Project 1: Syscall Tracer (strace clone)
A tool that intercepts and logs every system call a program makes, showing the syscall name, arguments, and return values in real-time.
Quick Reference
| Attribute | Value |
|---|---|
| Primary Language | See main guide |
| Alternative Languages | N/A |
| Difficulty | Level 3: Advanced |
| Time Estimate | 2-3 weeks |
| Knowledge Area | OS Internals / Debugging |
| Tooling | ptrace |
| Prerequisites | C programming, basic understanding of processes, comfort reading man pages |
What You Will Build
A tool that intercepts and logs every system call a program makes, showing the syscall name, arguments, and return values in real-time.
Why It Matters
This project builds core skills that appear repeatedly in real-world systems and tooling.
Core Challenges
- Decoding syscall numbers to names (maps to syscall table structure)
- Reading arguments from registers and memory (maps to calling conventions, kernel/user boundary)
- Handling multi-threaded programs (maps to process lifecycle, threading model)
- Following child processes through fork/exec (maps to process lifecycle)

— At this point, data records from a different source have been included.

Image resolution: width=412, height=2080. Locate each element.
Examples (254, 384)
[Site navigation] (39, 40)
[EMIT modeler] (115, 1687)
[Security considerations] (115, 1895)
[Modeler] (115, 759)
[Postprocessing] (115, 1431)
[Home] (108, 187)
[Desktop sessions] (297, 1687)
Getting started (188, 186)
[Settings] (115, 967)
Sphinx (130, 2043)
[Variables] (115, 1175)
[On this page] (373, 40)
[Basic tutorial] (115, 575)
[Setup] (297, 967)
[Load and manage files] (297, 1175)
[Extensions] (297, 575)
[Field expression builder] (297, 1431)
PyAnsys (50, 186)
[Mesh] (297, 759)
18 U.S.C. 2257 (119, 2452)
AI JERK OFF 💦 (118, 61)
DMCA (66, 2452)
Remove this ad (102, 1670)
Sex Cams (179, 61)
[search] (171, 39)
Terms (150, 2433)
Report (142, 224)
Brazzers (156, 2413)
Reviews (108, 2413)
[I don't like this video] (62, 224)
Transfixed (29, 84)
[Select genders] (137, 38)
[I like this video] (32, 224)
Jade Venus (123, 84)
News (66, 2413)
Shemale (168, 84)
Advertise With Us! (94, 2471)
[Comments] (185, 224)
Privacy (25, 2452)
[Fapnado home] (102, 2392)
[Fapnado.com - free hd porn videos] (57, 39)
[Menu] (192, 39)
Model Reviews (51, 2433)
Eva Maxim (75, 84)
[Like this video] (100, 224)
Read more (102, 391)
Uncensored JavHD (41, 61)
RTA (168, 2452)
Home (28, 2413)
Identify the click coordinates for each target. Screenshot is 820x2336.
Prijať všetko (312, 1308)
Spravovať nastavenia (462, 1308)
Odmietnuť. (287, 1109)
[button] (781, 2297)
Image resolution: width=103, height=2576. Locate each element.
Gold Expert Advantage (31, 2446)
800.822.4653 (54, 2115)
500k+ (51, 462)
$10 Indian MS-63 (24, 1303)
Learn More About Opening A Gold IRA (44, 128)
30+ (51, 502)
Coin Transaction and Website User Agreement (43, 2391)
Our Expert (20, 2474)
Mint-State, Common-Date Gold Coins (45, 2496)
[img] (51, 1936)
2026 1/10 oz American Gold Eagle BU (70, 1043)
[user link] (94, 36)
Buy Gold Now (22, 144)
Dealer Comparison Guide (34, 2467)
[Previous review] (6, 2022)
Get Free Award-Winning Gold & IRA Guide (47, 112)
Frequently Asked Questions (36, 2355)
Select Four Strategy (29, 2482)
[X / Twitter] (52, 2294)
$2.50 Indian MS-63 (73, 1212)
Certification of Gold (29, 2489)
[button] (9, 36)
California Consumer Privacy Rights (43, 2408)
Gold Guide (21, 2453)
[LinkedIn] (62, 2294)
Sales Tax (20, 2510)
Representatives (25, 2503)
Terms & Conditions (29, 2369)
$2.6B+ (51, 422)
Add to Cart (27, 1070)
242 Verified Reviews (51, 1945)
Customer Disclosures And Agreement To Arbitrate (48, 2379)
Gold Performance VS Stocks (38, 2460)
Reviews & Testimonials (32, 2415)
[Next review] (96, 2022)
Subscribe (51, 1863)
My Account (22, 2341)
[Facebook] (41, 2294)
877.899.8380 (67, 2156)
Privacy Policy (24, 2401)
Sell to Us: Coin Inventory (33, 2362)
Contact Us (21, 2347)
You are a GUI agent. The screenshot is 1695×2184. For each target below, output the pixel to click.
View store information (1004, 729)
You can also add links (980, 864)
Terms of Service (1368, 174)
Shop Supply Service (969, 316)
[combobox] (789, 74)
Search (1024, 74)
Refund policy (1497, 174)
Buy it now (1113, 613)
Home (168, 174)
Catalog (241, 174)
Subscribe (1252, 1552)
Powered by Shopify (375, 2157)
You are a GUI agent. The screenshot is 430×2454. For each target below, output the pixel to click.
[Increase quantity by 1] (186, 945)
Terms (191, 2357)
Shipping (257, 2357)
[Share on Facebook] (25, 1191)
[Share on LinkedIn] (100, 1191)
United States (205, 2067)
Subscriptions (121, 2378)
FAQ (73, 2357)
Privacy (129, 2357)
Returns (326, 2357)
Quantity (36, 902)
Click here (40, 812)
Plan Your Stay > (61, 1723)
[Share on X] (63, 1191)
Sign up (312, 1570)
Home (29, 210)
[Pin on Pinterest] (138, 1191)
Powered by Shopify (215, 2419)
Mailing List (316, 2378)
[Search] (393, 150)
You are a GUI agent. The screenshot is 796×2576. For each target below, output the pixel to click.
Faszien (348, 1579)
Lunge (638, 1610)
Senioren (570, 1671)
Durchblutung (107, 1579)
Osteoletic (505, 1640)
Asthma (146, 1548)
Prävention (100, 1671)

- Dealing with restartable syscalls after signals (maps to interrupt handling)
Key Concepts
- ptrace mechanism: “The Linux Programming Interface” Ch. 26 - Michael Kerrisk
- x86-64 calling conventions: “Computer Systems: A Programmer’s Perspective” Ch. 3 - Bryant & O’Hallaron
- Syscall tables: Linux kernel source
arch/x86/entry/syscalls/syscall_64.tbl - Process states: “Operating Systems: Three Easy Pieces” Ch. 4 - Arpaci-Dusseau
Real-World Outcome
$ ./mystrace ls -la /tmp
execve("/usr/bin/ls", ["ls", "-la", "/tmp"], 0x7ffd4c2e3b80 /* 67 vars */) = 0
brk(NULL) = 0x555555756000
arch_prctl(0x3001 /* ARCH_??? */, 0x7fffffffea00) = -1 EINVAL (Invalid argument)
mmap(NULL, 8192, PROT_READ|PROT_WRITE, MAP_PRIVATE|MAP_ANONYMOUS, -1, 0) = 0x7ffff7fb7000
access("/etc/ld.so.preload", R_OK) = -1 ENOENT (No such file or directory)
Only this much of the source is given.